The company has also (understandably) worked to distance itself from the high profile datacenter disaster by describing its Danger operations as running non-Microsoft technology, specifically associating Sun and Oracle with the incident. Somewhat ironically, Microsoft’s capacity to recover most of its Sidekick users’ data is entirely due to the availability of Sun and Oracle experts and the inherent resilience of those company’s products to disasters of any kind, even in cases where customers do not maintain proper backups of their data.
Recovery begins amid lawsuits
While at least some of the lost data has now been recovered, T-Mobile continues to list all Sidekick products as “temporarily out of stock” on its website, and multiple lawsuits have already been filed by users.
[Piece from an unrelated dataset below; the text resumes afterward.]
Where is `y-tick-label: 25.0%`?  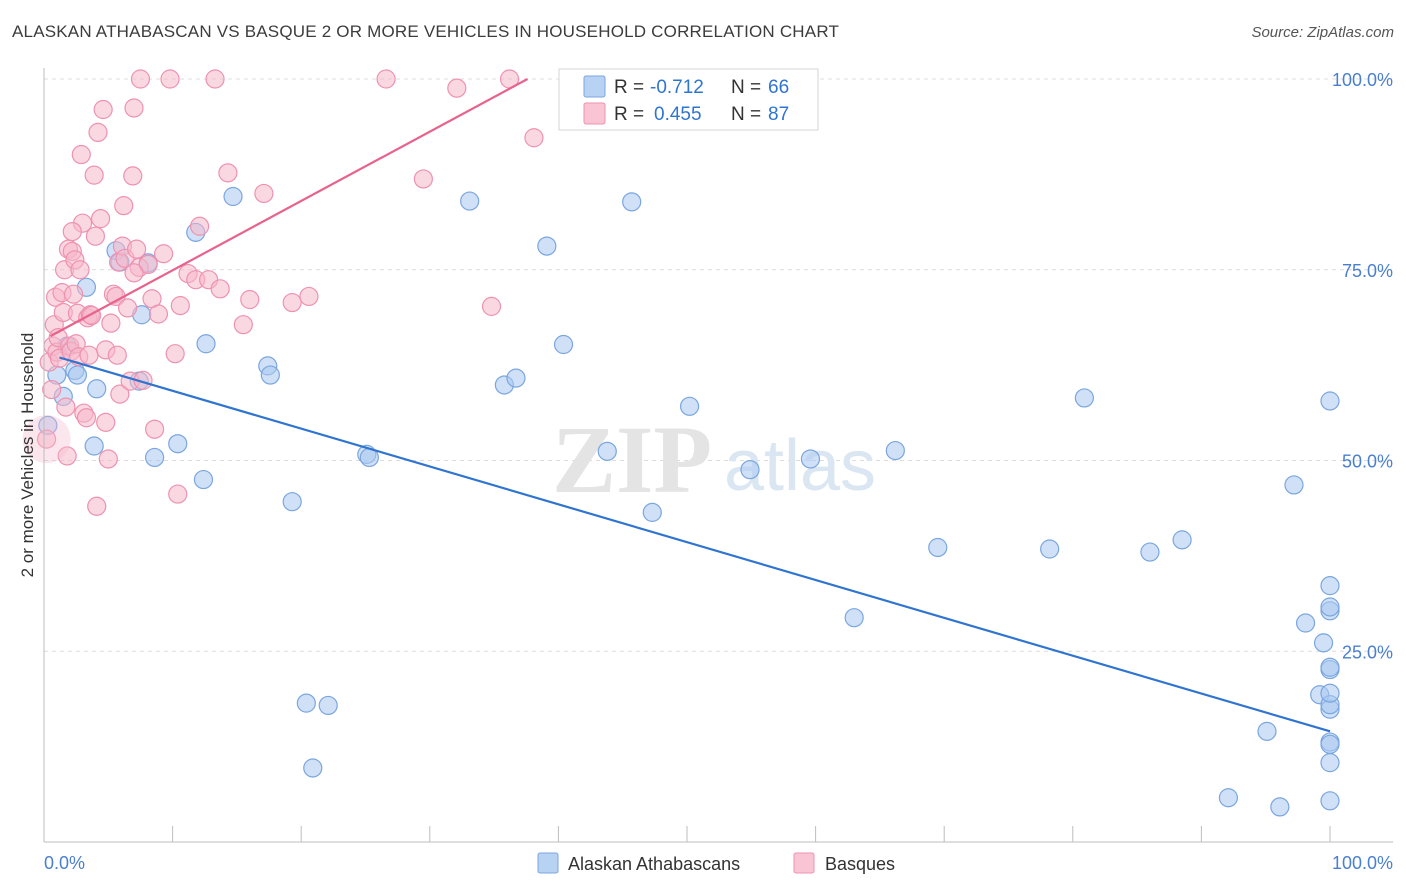
y-tick-label: 25.0% is located at coordinates (1368, 652).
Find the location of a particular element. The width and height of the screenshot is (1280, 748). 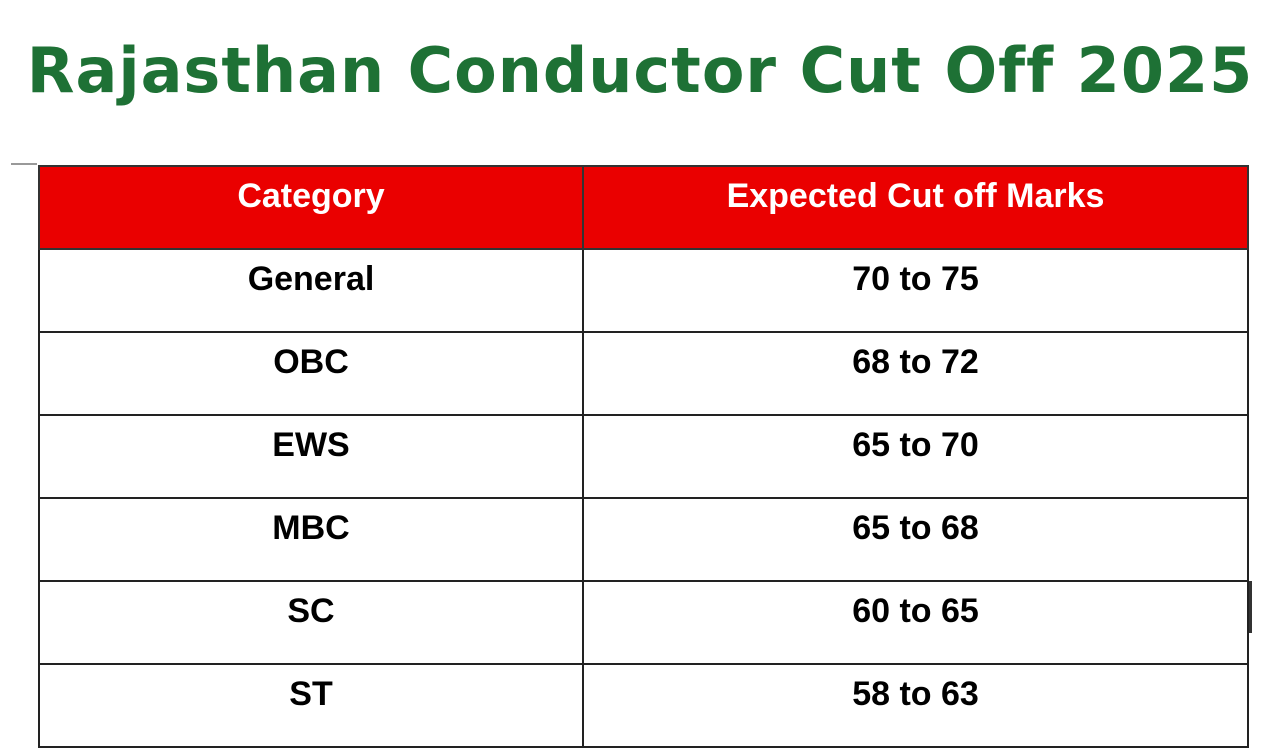

table-header-row: Category Expected Cut off Marks is located at coordinates (644, 208).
A report by CNET “Beyond Binary” columnist Ina Fried cited one attorney’s complaint as stating, “T-Mobile and its service providers ought to have been more careful the use of backup technology and policies to prevent such data loss.”
A second attorney pursuing a case against both parties wrote, “T-Mobile and Microsoft promised to safeguard the most important data their customers possess and then apparently failed to follow even the most basic data protection principles. What they did is unthinkable in this day and age.”
The suit added, “Further complicating the data loss is the fact that Sidekicks, unlike iPhones, BlackBerrys and other smartphones, are not designed to sync locally with a user’s personal computer without additional software and hardware. This means that most users were not able to backup their data locally, but were encouraged and required to rely on Microsoft/Danger.”
Last week, T-Mobile volunteered a peace offering to its affected users in the form of a $100 gift card and a month of free data service. However, given the deep pockets behind the event, the company’s million Sidekick subscribers are likely to be looking for a bigger settlement. And while subscribers don’t have an iron-clad contract specifying specific damages in compensation for any service outages on T-Mobile’s part, the mobile provider does have an explicit contract with Microsoft’s Danger subsidiary.
Writing for Mobile Crunch, Greg Kumparak reported that T-Mobile’s SLA (service level agreement) with Danger is believed to specify penalties that amount to around 87 cents per day, per user, anytime availability dipped below 99.5% (that’s less than two days per year of unscheduled downtime, 3.6 hours of downtime within a month, or 50 minutes of downtime in a week).
For T-Mobile’s million Sidekick users, that could add up to $870,000 per day over weeks of service outage, even without including any substantial additional penalties for dropping down through multiple availability ceilings in the extended problems Microsoft faced, the lost business T-Mobile experienced after suspending its Sidekick sales, and the damage it suffered to its reputation as a service provider.
Microsoft has advertised “five nines” availability for its own servers, which means 99.999% uptime, a standard that only allows for 5.26 minutes of unscheduled downtime within a year. Providing such “high availability” requires multiple redundant servers and highly resilient shared storage systems, and of course, appropriate backups.